All that is needed is every line of the listing below that has "group".

Dataset entries:
* * * * * * * * *

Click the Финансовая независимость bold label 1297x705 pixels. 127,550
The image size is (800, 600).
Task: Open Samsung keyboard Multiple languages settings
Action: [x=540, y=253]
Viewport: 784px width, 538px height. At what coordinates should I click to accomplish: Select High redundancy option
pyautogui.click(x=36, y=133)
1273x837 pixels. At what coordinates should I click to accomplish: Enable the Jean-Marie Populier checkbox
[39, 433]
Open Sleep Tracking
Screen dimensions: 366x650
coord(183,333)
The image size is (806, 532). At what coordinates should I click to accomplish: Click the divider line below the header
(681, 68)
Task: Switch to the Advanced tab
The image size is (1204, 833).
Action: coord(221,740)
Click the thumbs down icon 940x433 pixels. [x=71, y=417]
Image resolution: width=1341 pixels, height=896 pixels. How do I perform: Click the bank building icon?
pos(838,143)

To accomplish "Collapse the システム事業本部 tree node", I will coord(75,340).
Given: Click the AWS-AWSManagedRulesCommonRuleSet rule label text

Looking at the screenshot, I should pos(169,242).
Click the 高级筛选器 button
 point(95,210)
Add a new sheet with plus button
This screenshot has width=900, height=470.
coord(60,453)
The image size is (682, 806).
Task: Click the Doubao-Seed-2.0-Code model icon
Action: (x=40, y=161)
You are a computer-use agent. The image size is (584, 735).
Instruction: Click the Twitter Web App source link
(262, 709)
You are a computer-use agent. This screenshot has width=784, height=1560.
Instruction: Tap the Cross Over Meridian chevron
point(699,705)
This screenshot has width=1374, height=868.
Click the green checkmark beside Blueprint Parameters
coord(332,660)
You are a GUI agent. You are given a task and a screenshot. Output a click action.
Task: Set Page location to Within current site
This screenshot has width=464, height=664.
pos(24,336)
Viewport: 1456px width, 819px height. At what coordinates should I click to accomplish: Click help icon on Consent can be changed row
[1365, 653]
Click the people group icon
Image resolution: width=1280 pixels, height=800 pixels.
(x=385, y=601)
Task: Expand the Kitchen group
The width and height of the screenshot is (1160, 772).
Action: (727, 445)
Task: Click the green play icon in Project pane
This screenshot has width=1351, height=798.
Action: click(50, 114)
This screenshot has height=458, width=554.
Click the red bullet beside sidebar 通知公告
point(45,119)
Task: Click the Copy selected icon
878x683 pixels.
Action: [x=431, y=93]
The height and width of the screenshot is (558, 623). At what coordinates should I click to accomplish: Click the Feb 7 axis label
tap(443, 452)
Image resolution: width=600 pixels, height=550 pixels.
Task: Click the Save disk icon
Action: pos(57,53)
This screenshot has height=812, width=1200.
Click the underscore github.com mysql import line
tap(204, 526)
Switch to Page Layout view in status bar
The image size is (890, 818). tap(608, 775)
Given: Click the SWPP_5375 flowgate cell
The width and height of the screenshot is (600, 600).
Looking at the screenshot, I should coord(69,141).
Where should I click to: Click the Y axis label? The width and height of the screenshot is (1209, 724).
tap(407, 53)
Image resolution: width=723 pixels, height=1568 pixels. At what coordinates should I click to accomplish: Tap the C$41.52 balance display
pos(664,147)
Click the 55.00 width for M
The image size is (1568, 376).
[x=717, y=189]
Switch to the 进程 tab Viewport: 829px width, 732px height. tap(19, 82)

* * * * * * * * *

Solved problem:
Click the people group icon
Task: Expand the Kitchen group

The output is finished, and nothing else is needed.